### Exercise brief
From the entries that follow, copy exactly the lines beginning at the line holding "Image resolution: width=2576" and continuing through the line holding "The width and height of the screenshot is (2296, 1623).".

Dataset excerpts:
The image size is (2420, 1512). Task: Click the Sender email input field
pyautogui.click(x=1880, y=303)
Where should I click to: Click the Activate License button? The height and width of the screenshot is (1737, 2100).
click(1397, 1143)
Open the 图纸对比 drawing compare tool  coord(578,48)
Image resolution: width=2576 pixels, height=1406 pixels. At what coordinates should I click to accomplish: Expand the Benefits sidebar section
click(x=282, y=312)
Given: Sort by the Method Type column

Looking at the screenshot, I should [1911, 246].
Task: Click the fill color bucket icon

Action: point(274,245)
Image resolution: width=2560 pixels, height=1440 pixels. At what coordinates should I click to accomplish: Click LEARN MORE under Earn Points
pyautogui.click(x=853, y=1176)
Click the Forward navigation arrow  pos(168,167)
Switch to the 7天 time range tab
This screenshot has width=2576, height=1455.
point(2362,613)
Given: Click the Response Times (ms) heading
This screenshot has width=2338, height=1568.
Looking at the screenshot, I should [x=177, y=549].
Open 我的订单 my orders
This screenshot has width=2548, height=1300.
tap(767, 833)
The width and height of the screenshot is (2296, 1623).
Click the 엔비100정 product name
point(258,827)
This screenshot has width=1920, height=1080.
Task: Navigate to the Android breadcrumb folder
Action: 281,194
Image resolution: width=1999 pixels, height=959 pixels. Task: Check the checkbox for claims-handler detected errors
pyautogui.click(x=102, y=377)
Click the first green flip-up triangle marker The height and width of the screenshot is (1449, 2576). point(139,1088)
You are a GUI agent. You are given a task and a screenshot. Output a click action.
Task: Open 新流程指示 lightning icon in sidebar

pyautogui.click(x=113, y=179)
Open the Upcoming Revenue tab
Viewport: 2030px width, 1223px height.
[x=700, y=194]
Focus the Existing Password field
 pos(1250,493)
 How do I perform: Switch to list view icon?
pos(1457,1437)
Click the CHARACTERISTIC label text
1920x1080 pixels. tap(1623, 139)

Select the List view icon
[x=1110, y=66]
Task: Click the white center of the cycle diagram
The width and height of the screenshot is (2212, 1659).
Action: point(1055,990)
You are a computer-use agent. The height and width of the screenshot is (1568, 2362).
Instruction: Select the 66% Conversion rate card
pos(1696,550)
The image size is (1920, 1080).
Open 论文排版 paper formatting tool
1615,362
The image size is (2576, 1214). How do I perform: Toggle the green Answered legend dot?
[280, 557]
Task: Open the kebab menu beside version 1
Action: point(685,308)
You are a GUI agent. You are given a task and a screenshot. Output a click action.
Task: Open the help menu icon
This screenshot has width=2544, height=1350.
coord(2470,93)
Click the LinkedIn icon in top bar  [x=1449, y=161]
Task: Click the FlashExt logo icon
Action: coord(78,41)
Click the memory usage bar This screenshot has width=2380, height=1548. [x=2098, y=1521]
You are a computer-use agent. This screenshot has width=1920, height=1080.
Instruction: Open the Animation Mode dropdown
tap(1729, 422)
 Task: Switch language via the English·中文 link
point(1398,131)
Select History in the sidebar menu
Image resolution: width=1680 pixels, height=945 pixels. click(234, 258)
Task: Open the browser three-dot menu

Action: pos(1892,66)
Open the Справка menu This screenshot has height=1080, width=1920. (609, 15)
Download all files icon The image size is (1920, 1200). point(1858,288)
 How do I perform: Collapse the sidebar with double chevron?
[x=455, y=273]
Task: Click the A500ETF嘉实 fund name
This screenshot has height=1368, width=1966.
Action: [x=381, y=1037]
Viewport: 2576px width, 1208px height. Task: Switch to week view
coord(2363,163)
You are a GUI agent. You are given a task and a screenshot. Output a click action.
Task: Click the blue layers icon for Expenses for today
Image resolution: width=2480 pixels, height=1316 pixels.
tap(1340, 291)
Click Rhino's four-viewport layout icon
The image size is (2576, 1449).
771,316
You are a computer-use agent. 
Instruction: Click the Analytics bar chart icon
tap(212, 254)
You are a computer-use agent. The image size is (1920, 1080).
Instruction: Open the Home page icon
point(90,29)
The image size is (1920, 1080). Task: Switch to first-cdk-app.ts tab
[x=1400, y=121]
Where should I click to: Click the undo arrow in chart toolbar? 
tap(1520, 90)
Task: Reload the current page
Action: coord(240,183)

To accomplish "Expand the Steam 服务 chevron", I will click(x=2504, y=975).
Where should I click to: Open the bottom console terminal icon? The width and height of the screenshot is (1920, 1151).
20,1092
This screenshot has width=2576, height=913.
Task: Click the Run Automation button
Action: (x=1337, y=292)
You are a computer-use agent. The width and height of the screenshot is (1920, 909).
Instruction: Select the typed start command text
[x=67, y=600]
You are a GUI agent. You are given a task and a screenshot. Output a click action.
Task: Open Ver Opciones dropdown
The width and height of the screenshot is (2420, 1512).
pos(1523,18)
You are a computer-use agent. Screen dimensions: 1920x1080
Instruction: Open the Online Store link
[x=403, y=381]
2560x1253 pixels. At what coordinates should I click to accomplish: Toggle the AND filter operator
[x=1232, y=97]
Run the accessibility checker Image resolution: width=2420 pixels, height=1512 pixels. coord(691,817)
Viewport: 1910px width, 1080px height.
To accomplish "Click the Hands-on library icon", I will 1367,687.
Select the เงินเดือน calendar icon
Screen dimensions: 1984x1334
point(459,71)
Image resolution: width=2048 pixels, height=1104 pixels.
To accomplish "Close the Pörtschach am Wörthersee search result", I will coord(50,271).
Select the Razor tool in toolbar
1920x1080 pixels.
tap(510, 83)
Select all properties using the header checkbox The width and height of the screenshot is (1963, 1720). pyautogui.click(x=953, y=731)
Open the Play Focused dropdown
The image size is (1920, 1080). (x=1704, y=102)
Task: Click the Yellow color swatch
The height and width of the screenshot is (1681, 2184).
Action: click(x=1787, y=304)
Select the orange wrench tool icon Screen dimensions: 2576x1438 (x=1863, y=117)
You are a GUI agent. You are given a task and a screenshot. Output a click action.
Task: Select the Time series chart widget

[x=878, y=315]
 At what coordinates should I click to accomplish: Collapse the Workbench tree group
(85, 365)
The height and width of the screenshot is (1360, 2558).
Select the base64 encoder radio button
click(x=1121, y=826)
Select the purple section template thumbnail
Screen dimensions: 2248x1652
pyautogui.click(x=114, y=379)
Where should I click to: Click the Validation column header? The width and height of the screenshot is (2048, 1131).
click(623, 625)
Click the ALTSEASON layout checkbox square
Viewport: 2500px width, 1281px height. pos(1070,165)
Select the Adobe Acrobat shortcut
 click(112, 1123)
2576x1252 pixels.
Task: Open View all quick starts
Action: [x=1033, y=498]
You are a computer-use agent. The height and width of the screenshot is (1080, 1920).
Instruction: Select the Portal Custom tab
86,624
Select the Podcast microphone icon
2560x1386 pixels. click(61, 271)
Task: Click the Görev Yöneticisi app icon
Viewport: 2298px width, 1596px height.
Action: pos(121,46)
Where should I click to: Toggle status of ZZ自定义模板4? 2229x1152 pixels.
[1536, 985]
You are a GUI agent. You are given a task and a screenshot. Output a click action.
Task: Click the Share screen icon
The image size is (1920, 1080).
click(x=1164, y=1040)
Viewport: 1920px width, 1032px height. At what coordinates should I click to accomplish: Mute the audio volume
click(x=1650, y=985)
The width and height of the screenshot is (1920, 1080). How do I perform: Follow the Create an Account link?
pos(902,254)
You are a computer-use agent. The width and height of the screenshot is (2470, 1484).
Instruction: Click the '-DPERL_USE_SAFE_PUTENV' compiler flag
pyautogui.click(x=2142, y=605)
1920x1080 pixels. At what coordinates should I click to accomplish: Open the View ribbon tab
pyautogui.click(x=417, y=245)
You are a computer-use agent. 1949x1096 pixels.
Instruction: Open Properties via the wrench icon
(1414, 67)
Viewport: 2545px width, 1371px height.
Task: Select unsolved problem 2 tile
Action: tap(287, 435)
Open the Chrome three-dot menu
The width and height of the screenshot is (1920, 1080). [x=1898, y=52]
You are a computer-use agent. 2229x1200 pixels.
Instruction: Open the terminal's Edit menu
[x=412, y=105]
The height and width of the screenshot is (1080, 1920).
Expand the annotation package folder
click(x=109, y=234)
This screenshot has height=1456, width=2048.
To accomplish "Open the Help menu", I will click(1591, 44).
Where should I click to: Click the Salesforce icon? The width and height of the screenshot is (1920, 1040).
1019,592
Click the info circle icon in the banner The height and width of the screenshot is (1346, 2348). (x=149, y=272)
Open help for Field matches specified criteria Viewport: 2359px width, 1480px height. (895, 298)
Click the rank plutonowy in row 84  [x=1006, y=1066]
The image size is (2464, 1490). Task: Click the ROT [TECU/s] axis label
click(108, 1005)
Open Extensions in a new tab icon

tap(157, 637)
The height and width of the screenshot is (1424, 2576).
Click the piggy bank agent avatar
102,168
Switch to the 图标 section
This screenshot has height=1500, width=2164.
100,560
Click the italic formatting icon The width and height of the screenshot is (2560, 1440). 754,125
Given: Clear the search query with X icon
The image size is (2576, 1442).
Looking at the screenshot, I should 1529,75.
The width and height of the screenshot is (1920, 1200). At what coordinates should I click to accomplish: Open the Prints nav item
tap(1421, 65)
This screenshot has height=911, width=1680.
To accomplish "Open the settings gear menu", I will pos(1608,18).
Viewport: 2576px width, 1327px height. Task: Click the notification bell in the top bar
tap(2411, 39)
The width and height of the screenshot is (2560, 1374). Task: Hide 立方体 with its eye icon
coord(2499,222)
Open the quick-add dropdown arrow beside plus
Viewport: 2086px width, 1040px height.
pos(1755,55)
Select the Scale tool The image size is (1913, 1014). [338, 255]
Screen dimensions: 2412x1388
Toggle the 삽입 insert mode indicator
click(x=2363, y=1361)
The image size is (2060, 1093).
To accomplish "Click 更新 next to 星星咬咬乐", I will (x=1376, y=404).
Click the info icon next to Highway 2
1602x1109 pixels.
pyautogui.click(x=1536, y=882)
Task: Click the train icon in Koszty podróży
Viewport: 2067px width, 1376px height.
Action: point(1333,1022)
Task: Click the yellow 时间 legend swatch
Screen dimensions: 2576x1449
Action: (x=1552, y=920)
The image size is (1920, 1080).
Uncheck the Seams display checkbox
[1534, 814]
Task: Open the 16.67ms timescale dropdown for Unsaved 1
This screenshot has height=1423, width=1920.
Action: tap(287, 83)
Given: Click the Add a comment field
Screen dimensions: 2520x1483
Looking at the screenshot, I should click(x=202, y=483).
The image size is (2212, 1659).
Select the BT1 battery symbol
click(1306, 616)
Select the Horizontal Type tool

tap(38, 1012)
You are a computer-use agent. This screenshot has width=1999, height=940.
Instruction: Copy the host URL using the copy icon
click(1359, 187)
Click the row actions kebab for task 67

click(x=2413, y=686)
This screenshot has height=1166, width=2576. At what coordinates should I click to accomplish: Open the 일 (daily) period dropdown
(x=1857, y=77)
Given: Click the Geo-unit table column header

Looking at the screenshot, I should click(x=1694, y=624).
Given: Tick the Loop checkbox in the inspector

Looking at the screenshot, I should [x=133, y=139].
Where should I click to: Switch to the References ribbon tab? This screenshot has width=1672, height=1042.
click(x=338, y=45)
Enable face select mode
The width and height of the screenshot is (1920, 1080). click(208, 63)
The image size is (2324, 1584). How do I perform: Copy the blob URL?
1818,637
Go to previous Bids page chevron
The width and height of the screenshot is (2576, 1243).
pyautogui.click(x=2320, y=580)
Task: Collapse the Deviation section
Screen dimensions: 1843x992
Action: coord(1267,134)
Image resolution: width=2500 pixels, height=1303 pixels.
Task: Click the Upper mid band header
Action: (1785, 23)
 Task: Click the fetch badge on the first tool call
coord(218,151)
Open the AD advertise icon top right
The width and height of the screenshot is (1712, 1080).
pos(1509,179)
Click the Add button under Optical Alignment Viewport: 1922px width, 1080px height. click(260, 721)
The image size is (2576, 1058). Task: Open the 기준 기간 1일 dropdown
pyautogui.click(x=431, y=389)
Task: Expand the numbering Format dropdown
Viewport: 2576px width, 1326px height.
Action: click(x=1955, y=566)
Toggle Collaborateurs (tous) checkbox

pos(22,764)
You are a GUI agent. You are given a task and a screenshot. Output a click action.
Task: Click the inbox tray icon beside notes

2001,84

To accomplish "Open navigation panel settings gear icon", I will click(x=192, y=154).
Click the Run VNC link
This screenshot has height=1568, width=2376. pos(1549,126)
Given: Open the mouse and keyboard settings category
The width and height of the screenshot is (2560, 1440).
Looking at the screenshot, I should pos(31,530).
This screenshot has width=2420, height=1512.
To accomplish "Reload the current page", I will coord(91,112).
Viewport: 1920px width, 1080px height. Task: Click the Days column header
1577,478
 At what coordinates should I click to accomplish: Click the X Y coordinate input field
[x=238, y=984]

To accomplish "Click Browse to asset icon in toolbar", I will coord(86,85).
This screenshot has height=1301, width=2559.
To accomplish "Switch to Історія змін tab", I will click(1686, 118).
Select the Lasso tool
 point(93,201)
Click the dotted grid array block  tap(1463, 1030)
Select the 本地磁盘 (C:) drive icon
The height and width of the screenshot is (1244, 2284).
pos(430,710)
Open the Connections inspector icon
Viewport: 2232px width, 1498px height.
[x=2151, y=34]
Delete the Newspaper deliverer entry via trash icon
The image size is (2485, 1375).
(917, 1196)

### Expected answer
Image resolution: width=2576 pixels, height=1406 pixels. At what coordinates should I click to accomplish: Expand the Benefits sidebar section
click(x=282, y=312)
Given: Sort by the Method Type column

Looking at the screenshot, I should [1911, 246].
Task: Click the fill color bucket icon

Action: point(274,245)
Image resolution: width=2560 pixels, height=1440 pixels. At what coordinates should I click to accomplish: Click LEARN MORE under Earn Points
pyautogui.click(x=853, y=1176)
Click the Forward navigation arrow  pos(168,167)
Switch to the 7天 time range tab
This screenshot has width=2576, height=1455.
point(2362,613)
Given: Click the Response Times (ms) heading
This screenshot has width=2338, height=1568.
Looking at the screenshot, I should [x=177, y=549].
Open 我的订单 my orders
This screenshot has width=2548, height=1300.
tap(767, 833)
The width and height of the screenshot is (2296, 1623).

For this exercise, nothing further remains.